**STUDY TEXT**:

Studying the Brain in Fibromyalgia
The article in question is the work of Marco L. Loggia, PhD, an instructor in radiology at Harvard Medical School and assistant in neuroscience at Massachusetts General Hospital, Boston. Loggia and colleagues undertook a comparison of neural activity between patients with fibromyalgia and healthy controls using functional magnetic resonance imaging (fMRI) to observe brain activity, finding what appear to be signficant differences between the two groups.
What Causes Fibromyalgia?
The researchers noted that prior studies have observed differences between pain responses in those with fibromyalgia, including a finding that around half of those with the condition have small fiber polyneuropathy, a potentially treatable problem. There has, however, been little research done on the underlying brain activity that is involved in creating anticipation of pain and pain relief, which affects how patients respond to painkilling medications.

**WHAT YOU WILL DO**: From the fibromyalgia article, return a verbatim copy of the passage that begins at the words "Studying the Brain" and stops after "What Causes Fibromyalgia?".

**SUPPLIED INFORMATION**:
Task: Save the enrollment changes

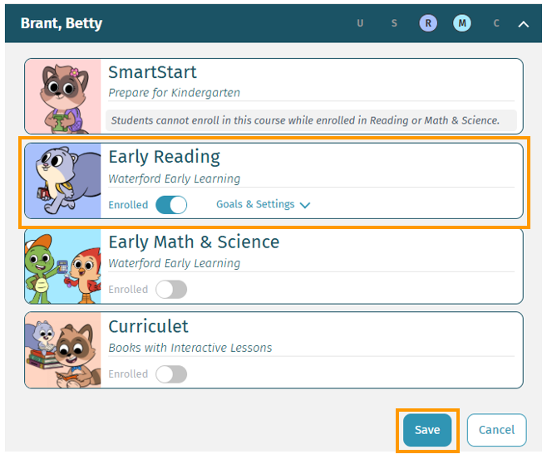Action: 427,430
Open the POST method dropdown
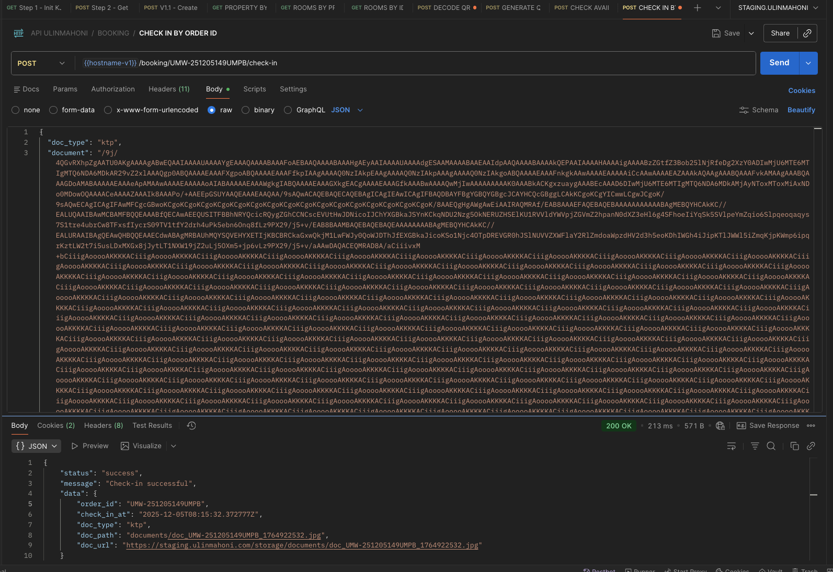Viewport: 833px width, 572px height. click(x=42, y=63)
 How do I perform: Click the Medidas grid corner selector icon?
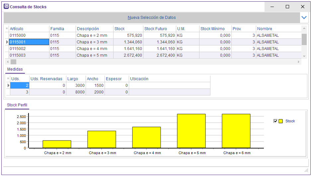(x=8, y=79)
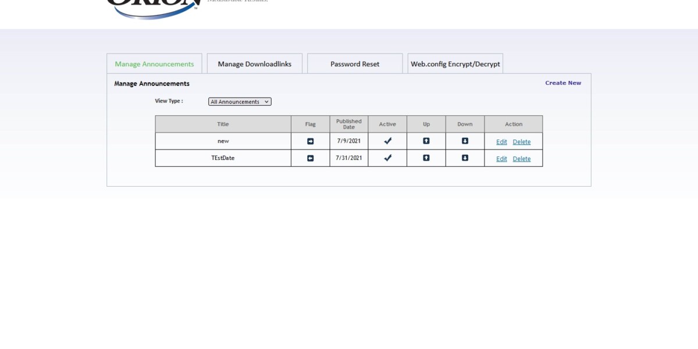Viewport: 698px width, 349px height.
Task: Move 'TEstDate' announcement up with arrow icon
Action: coord(426,158)
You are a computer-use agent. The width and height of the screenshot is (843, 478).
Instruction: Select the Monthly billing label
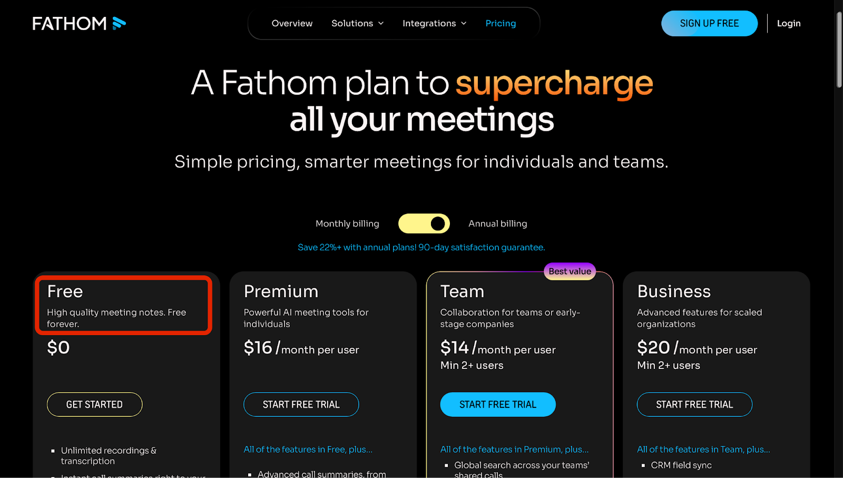click(x=347, y=223)
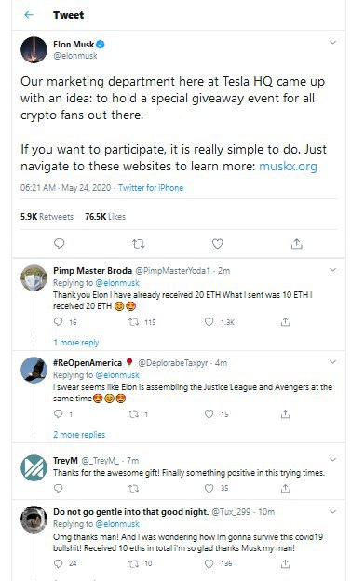Open Elon Musk's profile avatar
This screenshot has width=351, height=581.
[x=34, y=49]
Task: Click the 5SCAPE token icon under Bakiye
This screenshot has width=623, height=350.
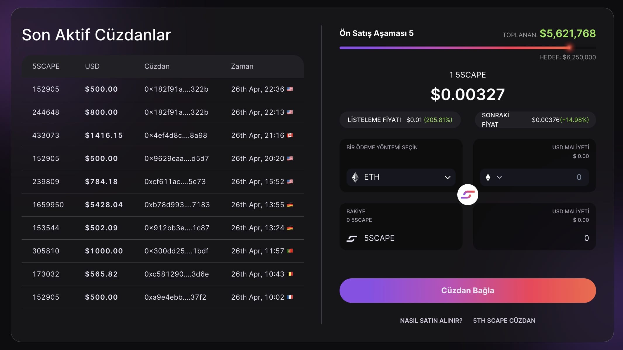Action: pyautogui.click(x=352, y=239)
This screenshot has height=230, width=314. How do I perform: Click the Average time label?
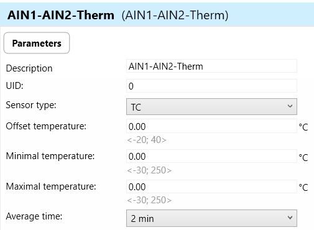34,216

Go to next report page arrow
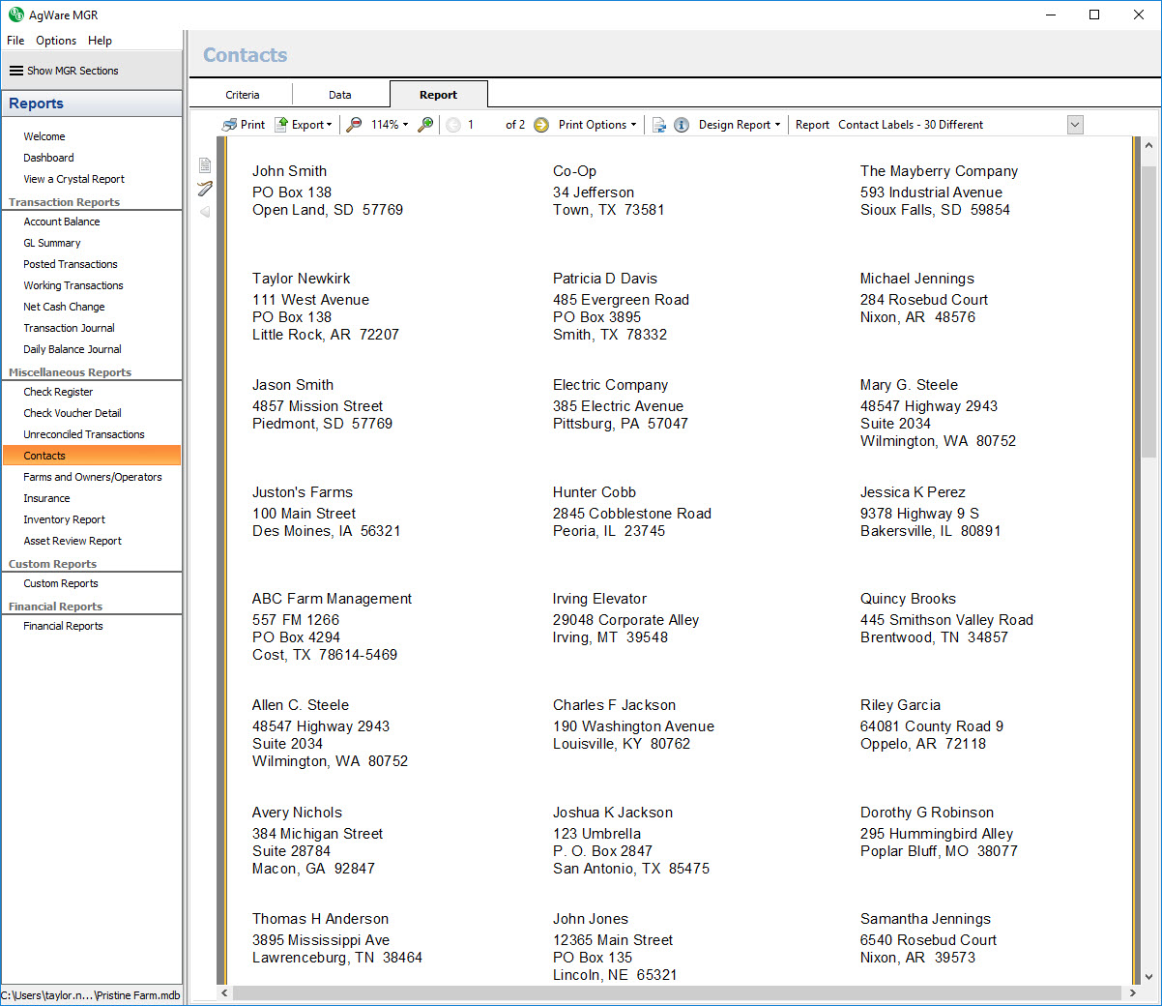click(x=541, y=125)
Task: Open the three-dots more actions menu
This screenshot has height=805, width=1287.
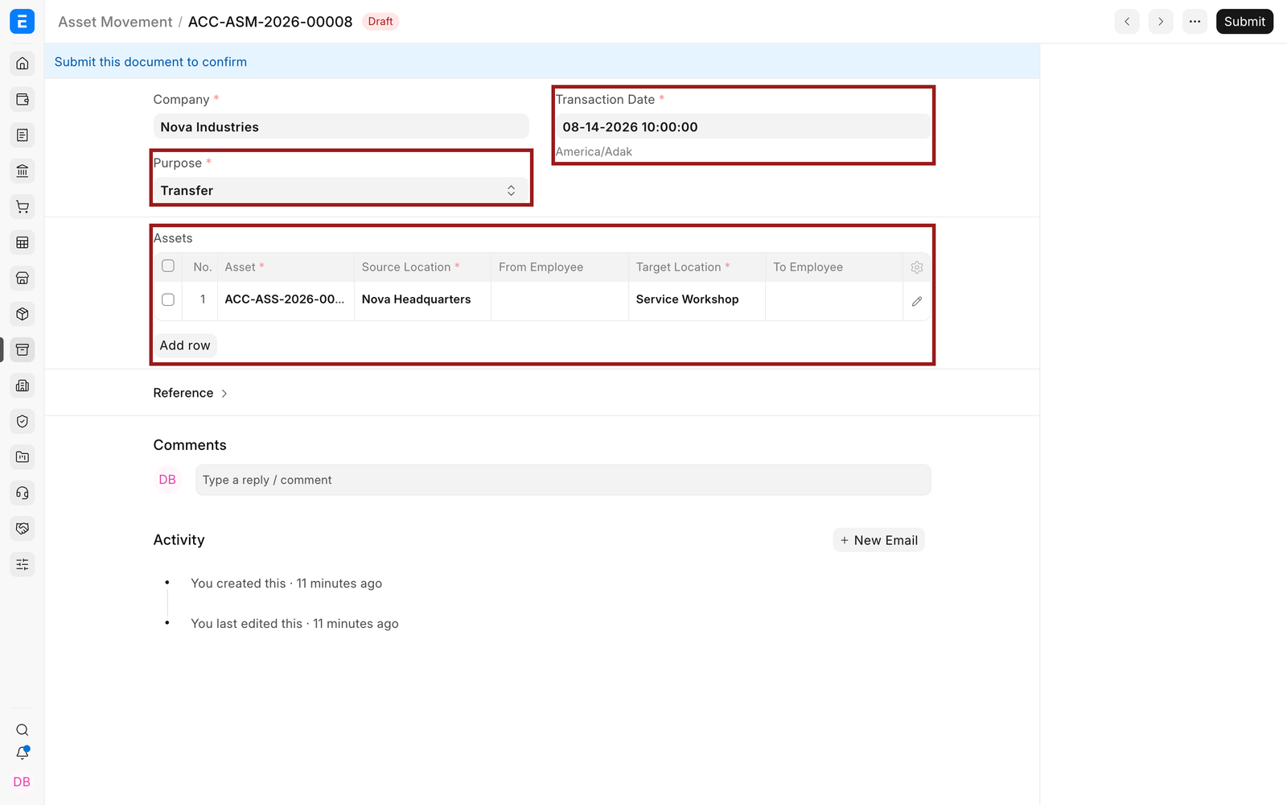Action: tap(1195, 22)
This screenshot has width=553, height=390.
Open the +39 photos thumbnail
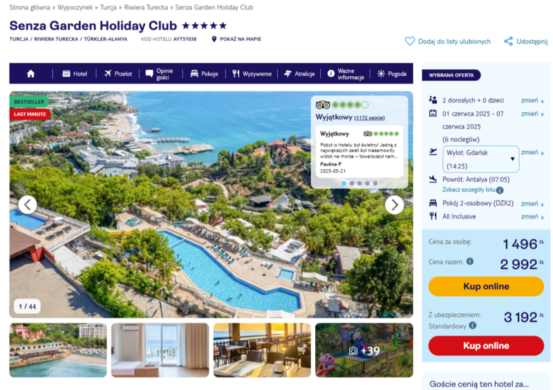[x=364, y=350]
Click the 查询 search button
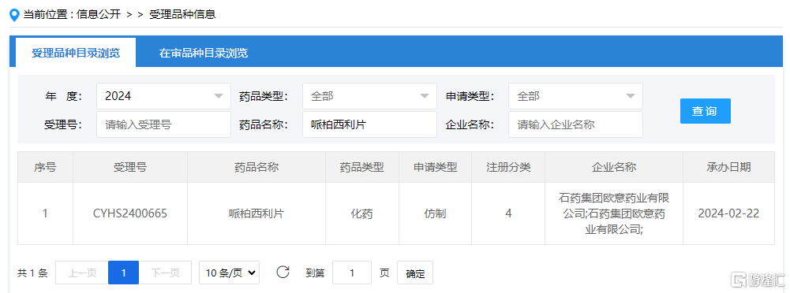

**SOLVED PROBLEM**:
Studying the Brain in Fibromyalgia
The article in question is the work of Marco L. Loggia, PhD, an instructor in radiology at Harvard Medical School and assistant in neuroscience at Massachusetts General Hospital, Boston. Loggia and colleagues undertook a comparison of neural activity between patients with fibromyalgia and healthy controls using functional magnetic resonance imaging (fMRI) to observe brain activity, finding what appear to be signficant differences between the two groups.
What Causes Fibromyalgia?